The Planning Commission had in March 2011, constituted a working group on power sector reforms. The group had recommended several amendments to the Electricity Act 2003.

Sources: The Hindu, PIB, Business Standard.


Conversion to Islam solely for marriage not valid: High Court

In a significant judgment, the Allahabad High Court has ruled that the religious conversion of girls “without their faith and belief in Islam” and “solely for the purpose of marriage” to Muslim boys could not be held valid.


  • The order was passed dismissing a batch of petitions filed by five couples, hailing from different districts of Uttar Pradesh, who had sought protection as married couple.
  • In each case, the boys were Muslim while the girls were Hindus who got converted to Islam for solemnising “nikah”.

In 2000 the Supreme Court had laid down that “conversion of religion of a non-Muslim without any real change of belief in Islam and only for the purpose of marriage is void”.

Sources: The Hindu.

India tests glide bomb

A 1000-kg “glide bomb,” designed and developed by the Defence Research and Development Organisation (DRDO), was successfully tested.

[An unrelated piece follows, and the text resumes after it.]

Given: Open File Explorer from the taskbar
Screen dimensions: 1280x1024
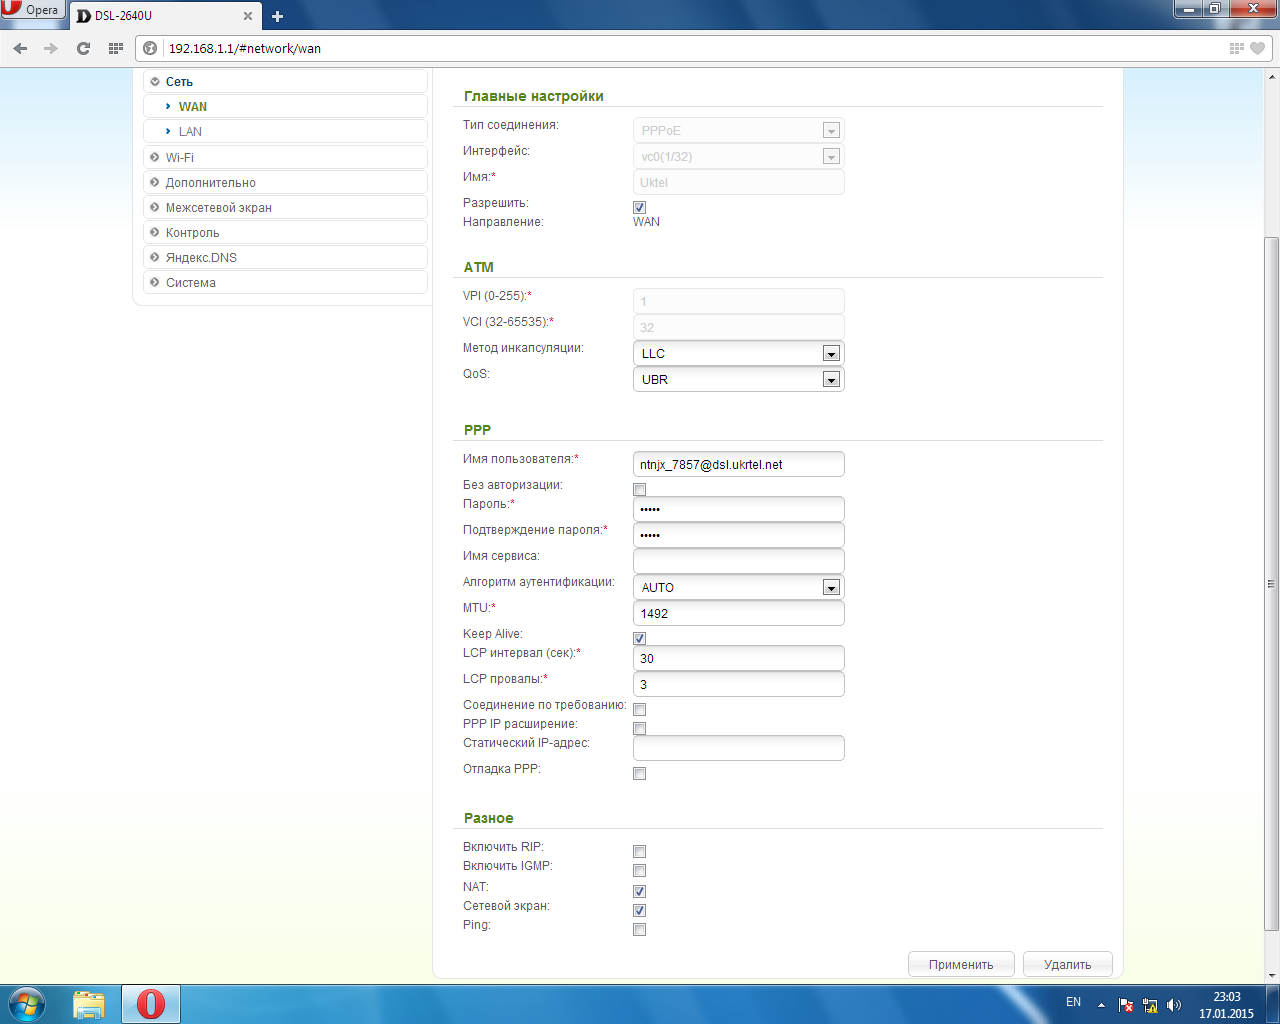Looking at the screenshot, I should [x=89, y=1003].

The bomb, guided by its on-board navigation system, glided for about 100 km before reaching the targeted area with precision.

Difference between Conventional Bombs and Guided Bombs:

  • When conventional bombs are dropped from an aircraft, they are at the mercy of the winds; and are influenced by the speed and direction of the aircraft. But, glide bombs have winglets, and navigation and guidance systems. Their navigation system takes them to the target with precision.

A glide bomb or stand-off bomb is an aerial weapon with aerodynamic surfaces to give it a flatter, gliding, flight path than that of a conventional bomb without such surfaces. This allows it to be released at a distance from the target rather than right over it, allowing a successful attack without the aircraft needing to survive until reaching the target.

Sources: The Hindu, PIB, Wiki.

CBDT signs first bilateral Advance Pricing Agreement

The Central Board of Direct Taxes (CBDT) recently signed a bilateral Advance Pricing Agreement (APA) with a Japanese company. The APA is for five years.

How the APA will help:

  • APAs will improve the investment climate in the country
  • It is also expected to bring about certainty and uniformity in transfer pricing matters of multinational companies and reducing litigation.
  • In the context of growing economic ties between Japan and India the APA is expected to generate positive sentiments among Japanese investors in India.

The APA has been finalised in a period of about one-and-a-half years, which is shorter than time normally taken in finalising APAs internationally.

An advance pricing agreement (APA) is an ahead of time agreement between a taxpayer and a taxing authority on an appropriate transfer pricing methodology (TPM) for some set of transactions at issue over a fixed period of time.